Ambry was built to support real time storage and serving of Media content. This means Ambry is suitable for use cases that need high availability, low latency, high throughput, efficient for small and large objects and easy to operate. However, Ambry can also be used for other use cases as well which includes database backups, reports and search indexes.

What is the consistency model for Ambry?

Ambry is eventually consistent and chooses high availability and works under network partitions. The replication in Ambry reconciles the replicas when the network partition is restored. When a partition is not available in one data center, it proxies the request to another data center for reads.

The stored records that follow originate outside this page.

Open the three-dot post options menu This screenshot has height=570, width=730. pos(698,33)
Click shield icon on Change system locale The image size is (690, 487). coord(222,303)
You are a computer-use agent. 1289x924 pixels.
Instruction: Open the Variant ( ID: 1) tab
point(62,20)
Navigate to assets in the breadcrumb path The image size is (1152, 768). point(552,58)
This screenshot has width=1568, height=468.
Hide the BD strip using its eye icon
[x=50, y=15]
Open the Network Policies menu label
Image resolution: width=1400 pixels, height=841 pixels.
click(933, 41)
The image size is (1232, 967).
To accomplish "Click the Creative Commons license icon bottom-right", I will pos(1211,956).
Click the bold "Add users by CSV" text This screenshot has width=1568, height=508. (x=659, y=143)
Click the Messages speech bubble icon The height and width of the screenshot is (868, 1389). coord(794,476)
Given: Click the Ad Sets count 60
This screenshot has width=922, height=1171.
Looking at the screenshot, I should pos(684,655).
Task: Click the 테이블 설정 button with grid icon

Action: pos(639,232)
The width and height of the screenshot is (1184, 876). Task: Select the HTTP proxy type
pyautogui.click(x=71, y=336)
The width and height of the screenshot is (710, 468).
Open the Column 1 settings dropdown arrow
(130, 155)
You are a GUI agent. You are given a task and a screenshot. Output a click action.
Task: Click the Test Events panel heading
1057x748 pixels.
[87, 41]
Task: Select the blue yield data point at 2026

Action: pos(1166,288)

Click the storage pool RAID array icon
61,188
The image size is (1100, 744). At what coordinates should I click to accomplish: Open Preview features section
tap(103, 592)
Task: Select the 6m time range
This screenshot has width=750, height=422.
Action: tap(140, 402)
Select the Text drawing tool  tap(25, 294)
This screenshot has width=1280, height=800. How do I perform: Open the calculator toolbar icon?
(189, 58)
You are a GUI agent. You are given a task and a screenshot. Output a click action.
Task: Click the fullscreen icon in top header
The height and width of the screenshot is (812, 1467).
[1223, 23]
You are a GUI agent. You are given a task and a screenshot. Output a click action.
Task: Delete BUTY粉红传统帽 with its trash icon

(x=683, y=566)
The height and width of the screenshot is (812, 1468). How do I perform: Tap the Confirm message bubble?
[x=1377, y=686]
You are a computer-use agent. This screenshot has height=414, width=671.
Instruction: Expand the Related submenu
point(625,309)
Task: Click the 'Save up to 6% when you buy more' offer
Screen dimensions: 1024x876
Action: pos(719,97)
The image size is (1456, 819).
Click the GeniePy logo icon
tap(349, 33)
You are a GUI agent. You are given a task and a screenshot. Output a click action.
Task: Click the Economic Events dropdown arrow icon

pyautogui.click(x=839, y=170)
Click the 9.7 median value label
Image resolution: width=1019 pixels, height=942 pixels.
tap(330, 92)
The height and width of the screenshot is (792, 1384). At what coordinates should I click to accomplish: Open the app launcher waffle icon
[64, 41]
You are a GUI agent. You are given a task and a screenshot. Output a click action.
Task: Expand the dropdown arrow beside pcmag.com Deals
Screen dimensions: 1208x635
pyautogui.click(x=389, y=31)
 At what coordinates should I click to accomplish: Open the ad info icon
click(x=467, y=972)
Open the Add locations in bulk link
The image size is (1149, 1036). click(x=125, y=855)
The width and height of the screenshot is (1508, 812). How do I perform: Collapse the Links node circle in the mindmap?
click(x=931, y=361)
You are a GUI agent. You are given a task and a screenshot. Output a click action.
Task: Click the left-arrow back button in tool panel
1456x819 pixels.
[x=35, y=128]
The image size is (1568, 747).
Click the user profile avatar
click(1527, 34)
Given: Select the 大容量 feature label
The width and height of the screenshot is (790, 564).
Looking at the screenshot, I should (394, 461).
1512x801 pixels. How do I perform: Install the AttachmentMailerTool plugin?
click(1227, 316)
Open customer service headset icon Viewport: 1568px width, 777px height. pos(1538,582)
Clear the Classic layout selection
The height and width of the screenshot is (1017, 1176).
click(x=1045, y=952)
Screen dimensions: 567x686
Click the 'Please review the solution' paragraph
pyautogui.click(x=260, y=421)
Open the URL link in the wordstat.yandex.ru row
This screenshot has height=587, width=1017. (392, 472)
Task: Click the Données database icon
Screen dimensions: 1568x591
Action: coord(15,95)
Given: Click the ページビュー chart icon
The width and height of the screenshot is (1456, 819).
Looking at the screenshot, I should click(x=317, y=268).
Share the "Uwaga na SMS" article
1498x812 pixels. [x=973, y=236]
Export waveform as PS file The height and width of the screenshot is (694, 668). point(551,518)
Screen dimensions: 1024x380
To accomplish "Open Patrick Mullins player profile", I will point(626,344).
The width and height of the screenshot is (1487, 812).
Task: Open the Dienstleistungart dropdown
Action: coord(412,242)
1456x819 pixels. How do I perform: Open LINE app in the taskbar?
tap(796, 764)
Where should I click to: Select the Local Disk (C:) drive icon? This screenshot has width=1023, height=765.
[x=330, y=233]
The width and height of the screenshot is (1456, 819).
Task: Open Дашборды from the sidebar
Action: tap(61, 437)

For writes, it chooses a partition that is available and hence down machines and partitions do not affect the availability of writes. Ambry is also multi master design which means there is no downtime for leader elections before normal operation can resume.

Does Ambry support encryption?

Ambry does support encryption between servers within and across data centers. It also supports encryption between frontends and the servers. However, encryption is still not supported between the client and the frontend. It is possible to support encryption at the client if the router library that the frontend uses can be directly embedded in the client.

What durability guarantees does Ambry provide?

Ambry has tunable durability guarantees. There are knobs that can be tweaked at the routing layer as well as the storage layer. At the routing layer, Puts use a quorum protocol to ensure writes are successful. Put writes to M replicas and succeeds when N replicas return success. N is less than or equal to M. This helps to decide on the level of durability required. For example, if a partition has 3 replicas and the quorum is 2, Put will succeed when 2 replicas return success. This means that writes can survive on machine failure assuming the replicas are on different machines. At the storage layer, Ambry flushes data asynchronously to disk. This helps to ensure that writes are really fast as they write it to the page cache and return immediately. This also does not affect durability as Ambry depends on quorum at the routing layer and has replication to ensure durability. However, the flush frequency can be completely controlled. The flush frequency can be made smaller to ensure higher durability at the disk level.

What languages are the client library available in?

Ambry provides a REST frontend. This means that using Ambry is trivial across all languages. However, if clients want to embed the router library directly into their application, JAVA is the only language supported currently. We will work actively with the community to build more language support for the router library.

What are the biggest benefits of Ambry over distributed file systems?

Ambry is designed to be an object store and is completely distributed. There is no single point of failure, metadata operations do not add any extra IO and Ambry is very lightweight to manage. As a bonus, the codebase is also really small which enables easy maintenance and debugging. We believe that these attributes are very unique to Ambry. Distributed file systems in general tend to support many features, are very complex, have higher stronger consistency guarantees which affect performance and have a huge codebase that makes it hard to understand the internals or debug.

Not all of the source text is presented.